Several points regarding how the antimicrobial distributes into tissue are worth mentioning. First, only antimicrobials not bound to albumin are biologically active. Protein binding is likely clinically irrelevant in antimicrobials with low or intermediate protein binding. However, highly protein bound antimicrobials (greater than 50%) also may not be able to penetrate sequestered compartments, such as cerebral spinal fluid, resulting in insufficient concentration to inhibit bacteria. Second, some drugs may not achieve sufficient concentrations in specific compartments based on distribution characteristics. For example, Legionella pneumophilia is a nonenteric gram-negative organism that causes severe pneumonia. The organism is known to survive and reside inside pulmonary macrophages. Treatment with an antibiotic that works by inhibiting bacterial cell wall synthesis, such as a cephalosporin, will be ineffective because it only distributes into extracellular host tissues. However, macrolide or fluoroquinolone antimicrobials, which concentrate in human pulmonary macrophages, are highly effective against pneumonia caused by this organism.
Many antimicrobials undergo some degree of metabolism once ingested. Metabolism may occur via hepatic, renal, or nonorgan-specific enzymatic processes. The route of elimination of the metabolic pathway may be exploited for infections associated with tissues related to the metabolic pathways. For example, many fluoroquinolone antimicrobials are metabolized only in part and undergo renal elimination. Urinary concentrations of active drug are many times those achieved in the systemic circulation, making several of these agents good choices for UTIs.
Pharmacodynamic Properties
Pharmacodynamics describes the relationship between drug exposure and pharmacologic effect of antibacterial activity or human toxicology. Antimicrobials generally are categorized based on their concentration-related effects on bacteria. Concentration-dependent pharmacodynamic activity occurs where higher drug concentrations are associated with greater rates and extents of bacterial killing. Concentration-dependent antimicrobial activity is maximized when peak antimicrobial concentrations are high.
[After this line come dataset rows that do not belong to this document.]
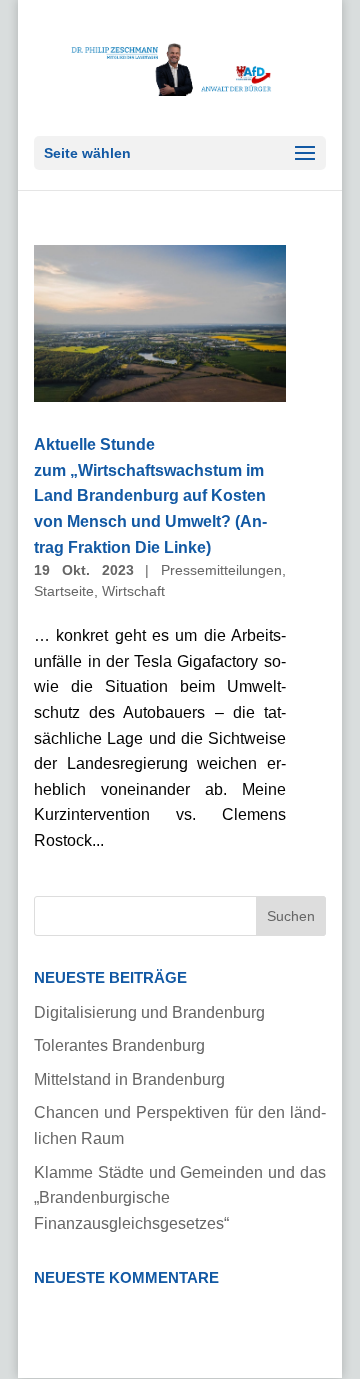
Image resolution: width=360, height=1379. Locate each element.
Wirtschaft (133, 591)
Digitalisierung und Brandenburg (149, 1012)
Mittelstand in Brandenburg (129, 1079)
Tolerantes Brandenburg (119, 1045)
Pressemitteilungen (221, 570)
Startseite (64, 591)
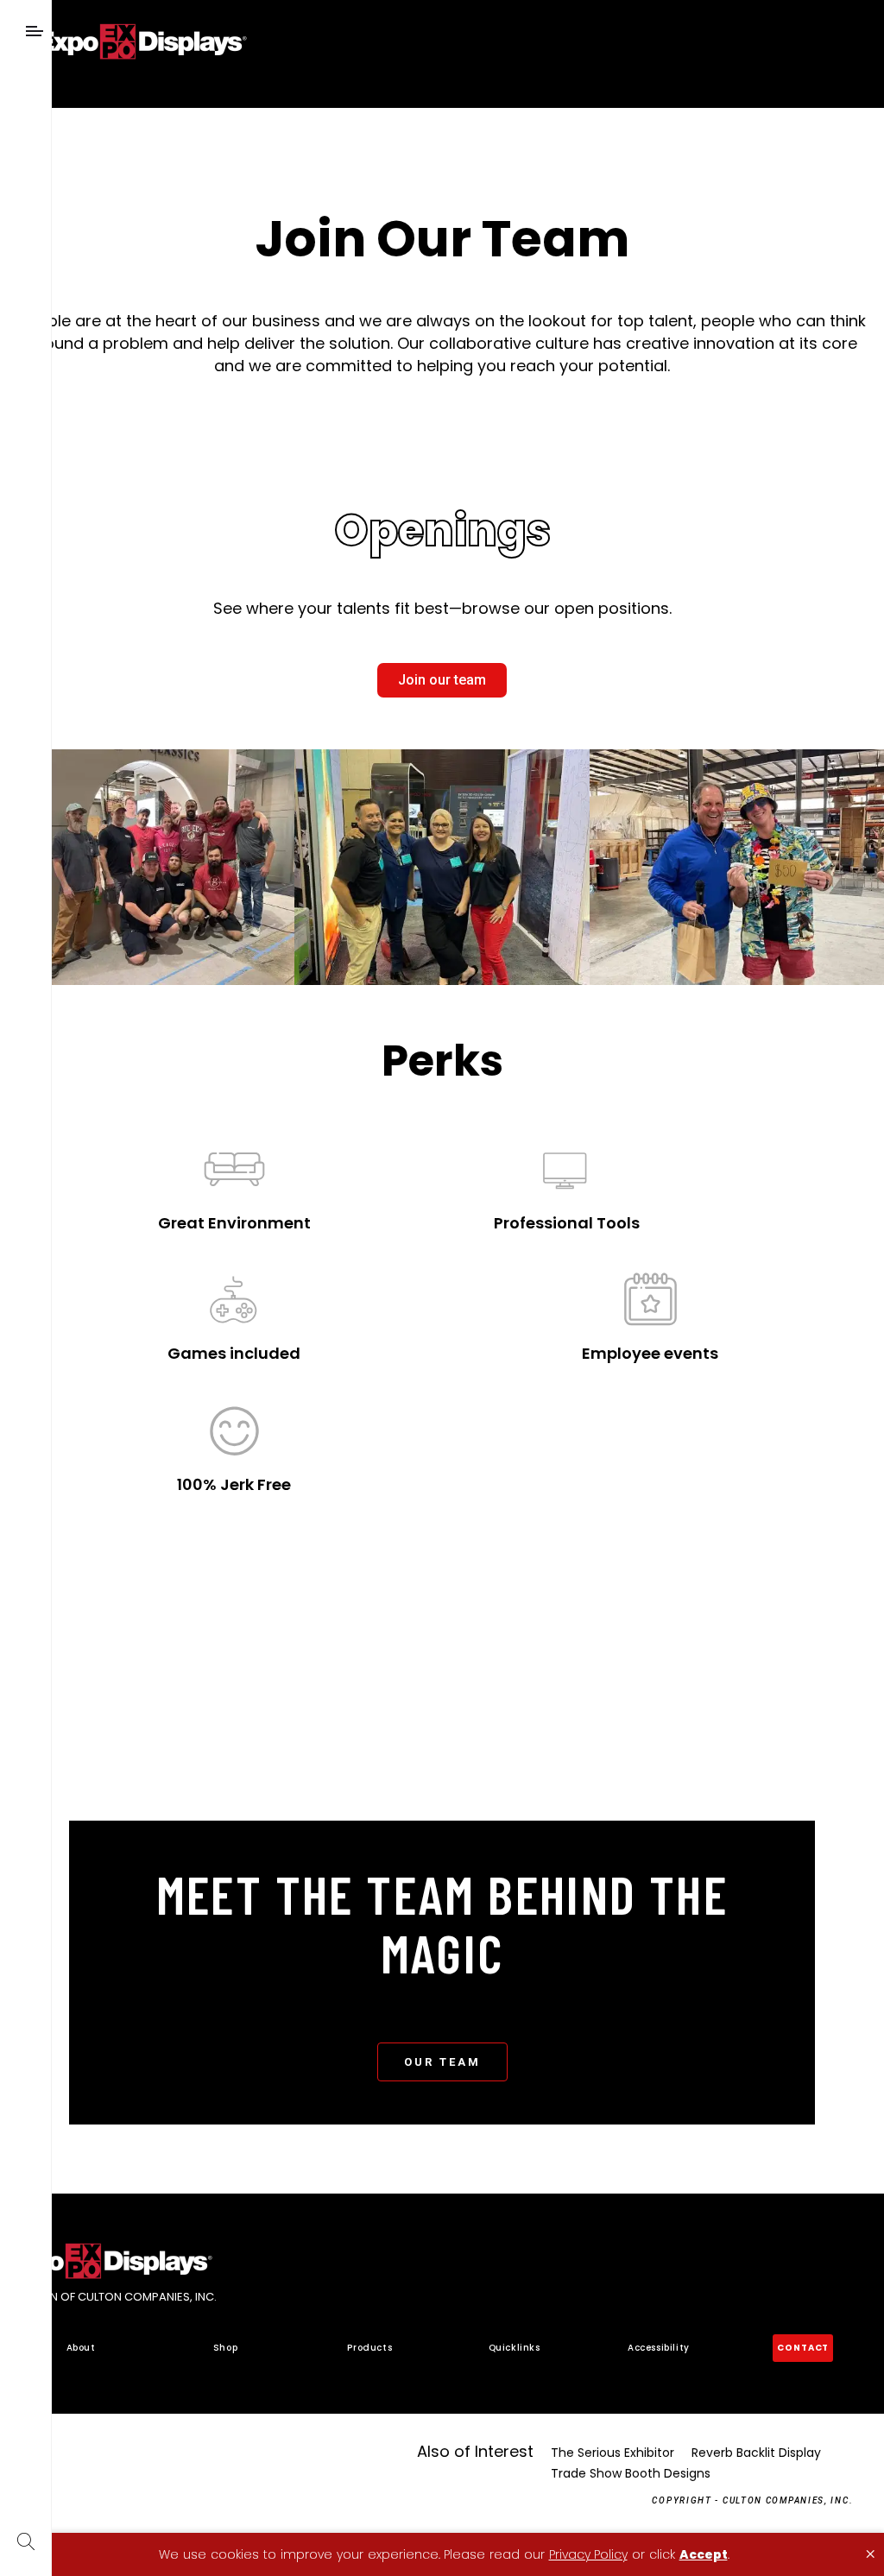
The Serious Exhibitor (612, 2452)
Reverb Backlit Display (756, 2452)
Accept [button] (703, 2554)
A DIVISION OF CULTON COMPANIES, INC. (108, 2297)
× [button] (870, 2554)
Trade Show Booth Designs (630, 2473)
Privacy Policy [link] (588, 2554)
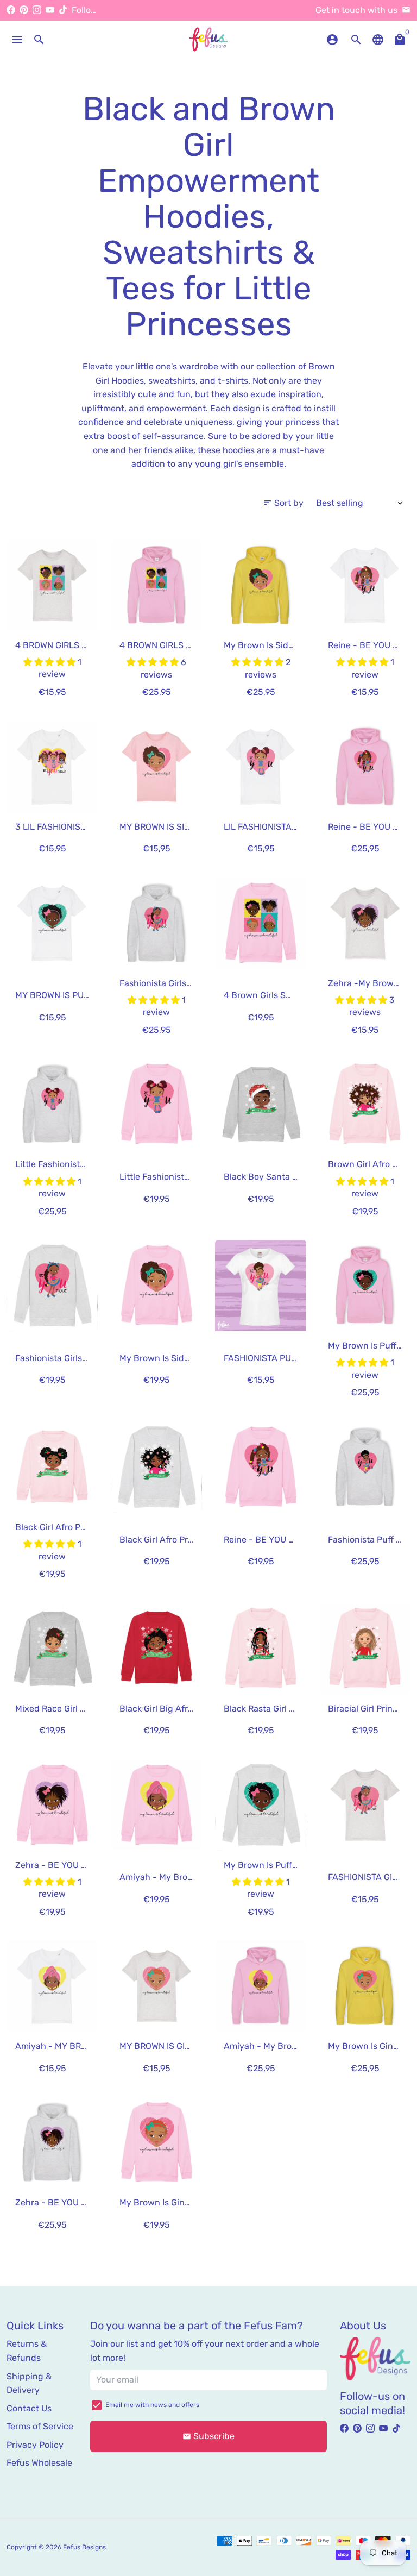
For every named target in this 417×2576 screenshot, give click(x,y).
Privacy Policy (35, 2445)
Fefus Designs (84, 2547)
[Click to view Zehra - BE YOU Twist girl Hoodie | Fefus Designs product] (52, 2142)
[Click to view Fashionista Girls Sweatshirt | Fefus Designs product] (52, 1285)
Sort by (283, 503)
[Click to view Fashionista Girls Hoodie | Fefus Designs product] (156, 923)
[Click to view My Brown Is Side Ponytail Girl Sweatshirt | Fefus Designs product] (156, 1285)
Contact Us (29, 2408)
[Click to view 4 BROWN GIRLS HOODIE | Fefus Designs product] (156, 585)
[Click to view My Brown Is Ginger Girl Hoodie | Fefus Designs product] (364, 1986)
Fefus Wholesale (39, 2463)
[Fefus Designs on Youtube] (50, 10)
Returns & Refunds (27, 2351)
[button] (50, 662)
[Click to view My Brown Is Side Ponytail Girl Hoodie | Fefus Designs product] (260, 585)
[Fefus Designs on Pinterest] (24, 10)
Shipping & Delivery (29, 2383)
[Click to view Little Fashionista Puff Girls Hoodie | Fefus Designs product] (52, 1104)
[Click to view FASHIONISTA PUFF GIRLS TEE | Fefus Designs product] (260, 1285)
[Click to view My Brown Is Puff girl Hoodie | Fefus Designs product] (364, 1285)
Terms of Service (40, 2426)
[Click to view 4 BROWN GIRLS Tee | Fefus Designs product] (52, 585)
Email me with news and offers (152, 2405)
In contrast, concentration-independent (or time-dependent) activity refers to a minimal increase in the rate or extent of bacterial killing with an increase in antimicrobial dose. Concentration-independent antimicrobial activity is maximized when these antimicrobials are dosed to maintain blood and/or tissue concentrations above the MIC in a time-dependent manner. Fluoroquinolones, aminoglycosides, and metronidazole are examples of antimicrobials that exhibit concentration-dependent activity, whereas β-lactam and glycopeptide antimicrobials exhibit concentration-independent activity. Pharmacodynamic properties have been optimized to develop new dosing strategies for older antimicrobials. Examples include single-daily-dose aminoglycoside or β-lactam therapy administered by continuous infusion. The product labeling for many new antimicrobials takes pharmacodynamic properties into account.
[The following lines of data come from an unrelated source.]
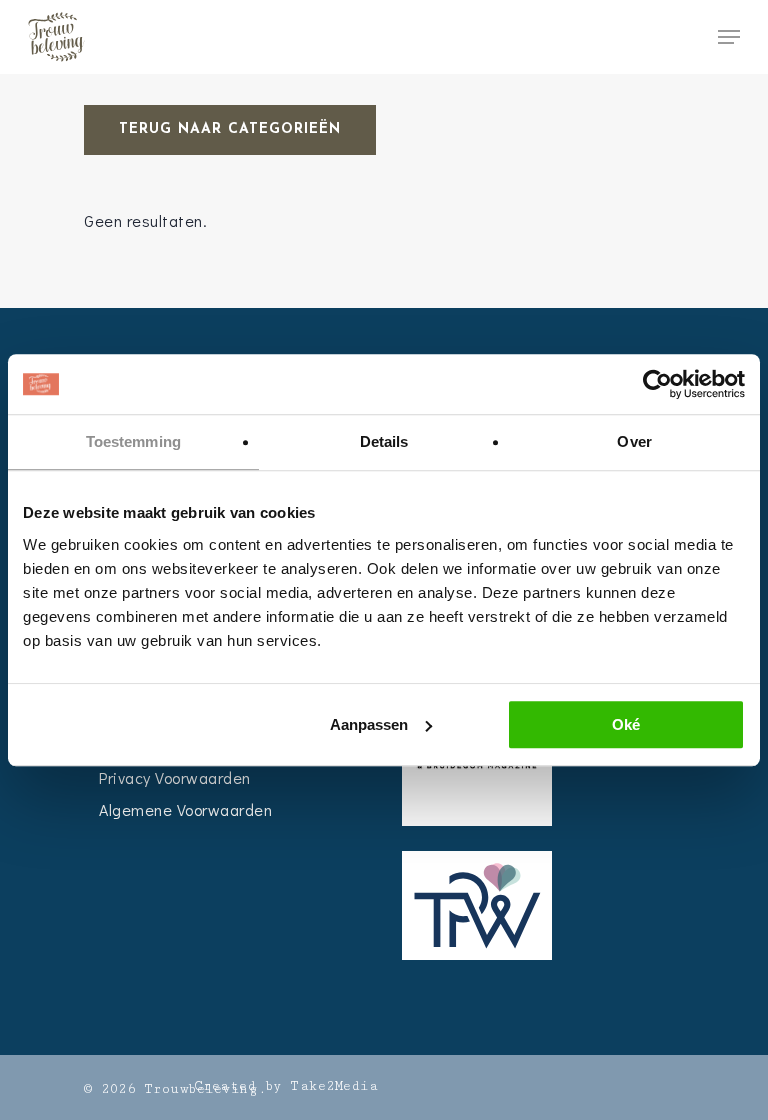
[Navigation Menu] (729, 37)
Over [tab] (634, 441)
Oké (626, 724)
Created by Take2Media (286, 1086)
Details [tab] (384, 441)
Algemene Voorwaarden (185, 809)
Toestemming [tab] (133, 441)
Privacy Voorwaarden (175, 777)
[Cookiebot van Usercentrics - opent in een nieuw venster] (657, 384)
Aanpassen (369, 724)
Antimicrobials also can be classified as possessing bactericidal or bacteriostatic activity in vitro. Bactericidal antibiotics generally kill at least 99.9% (3 log reduction) of a bacterial population, whereas bacteriostatic antibiotics possess antimicrobial activity but reduce bacterial load by less than 3 logs. Clinically, bactericidal antibiotics may be necessary to achieve success in infections such as endocarditis or meningitis. A full discussion of the application of antimicrobial pharmacodynamics is beyond the scope of this chapter, but excellent sources of information are available.15
Adverse-Effect and Drug-Interaction Properties
A major concern when selecting antimicrobial regimens should be the propensity for the regimen to cause adverse effects and the potential for interaction with other drugs. Patients may possess characteristics or risk factors that increase their likelihood of developing an adverse event, emphasizing the need to obtain a good patient medical history. In general, if several different antimicrobial options are available, antimicrobials with a low propensity to cause specific adverse events should be selected, particularly for patients with risk factors for a particular complication. Risk factors for adverse events may include the coadministration of other drugs that are associated with a similar type of adverse event. For example, coadministration of the known nephrotoxin gentamicin with vancomycin increases the risk for nephrotoxicity compared with administration of either drug alone.16 Other drug interactions may predispose the patient to dose-related toxicity through inhibition of drug metabolism. For example, erythromycin has the potential to prolong cardiac QT intervals in a dose-dependent manner, potentially increasing the risk for sudden cardiac death. A cohort study of patients taking oral erythromycin found that patients with concomitantly prescribed medications that inhibited the metabolism of erythromycin exhibited a fivefold increase in cardiac death versus controls.17
Antimicrobial Cost
A final consideration in selecting antimicrobial therapy relates to cost. It is important to remember that the most inexpensive antimicrobial is not necessarily the most cost-effective antimicrobial. Antimicrobial costs constitute a relatively small portion of the overall cost of care. Frequently, regulatory studies are not designed to identify differences in hospital length of stay, less common adverse events, monitoring costs, collateral damage, or antimicrobial-specific resistance issues, all of which may contribute to medical costs. Careful consideration of antimicrobial microbiologic, pharmacologic, and patient-related factors such as compliance and a variety of clinical outcomes is necessary to establish the cost versus benefit of an antimicrobial in a given patient. If there is no difference or a small difference in these factors, the least costly antimicrobial may be the best choice.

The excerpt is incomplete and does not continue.